Dissect tissues of interest on the ice. The tissue is transferred to a microcentrifuge tube and soaked in liquid nitrogen for rapid freezing.

For every 5 mg of tissue, 300 µL of cold lysis buffer was added, appropriate amount of protease inhibitor and phosphatase inhibitor (ready for use) were added and homogenized with electric homogenizer. 300-600 µL of lysis buffer is added during the homogenization process.

Stir at 4 ℃ for 2 hours.

Centrifuge at 4 ° C at 16000 xg for 20 min. Discard the precipitation, collect the supernatant in a new tube, and place it on the ice.

The total protein concentration of the sample was normalized.

A small amount of lysate was taken for protein estimation test.

By comparing with the standard, the protein concentration of the unknown sample is determined, ensuring that the standard is diluted into the same buffer as the unknown sample.

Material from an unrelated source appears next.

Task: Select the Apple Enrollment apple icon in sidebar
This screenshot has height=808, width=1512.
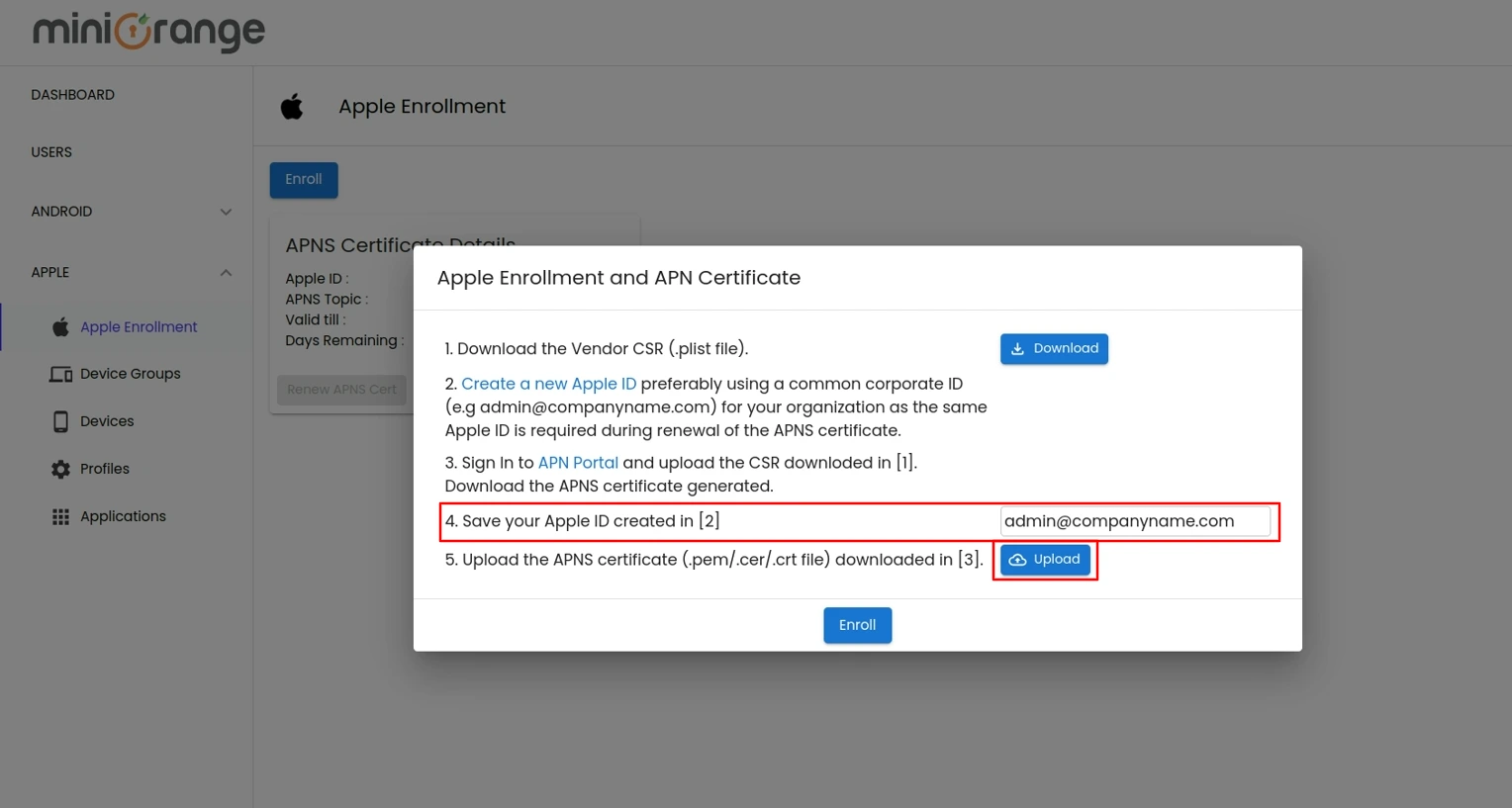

Protein content can be estimated using Coomassian assay reagents, BCA tests, or 280 nm absorbance.

The appropriate volume of lysate is transferred into the microcentrifuge tube so that all samples contain the same total protein concentration.

Add enough freeze lysis buffer so that all lysates reach the same volume.

1. The whole process should be carried out in low temperature or on ice.

2. The RIPA lysate can extract whole proteins, and if specific proteins are to be extracted, they can be extracted by a kit specifically designed to extract such proteins.

3. For SDS denaturation electrophoresis, SDS can be added to denaturate the whole protein and protease at the time of protein extraction.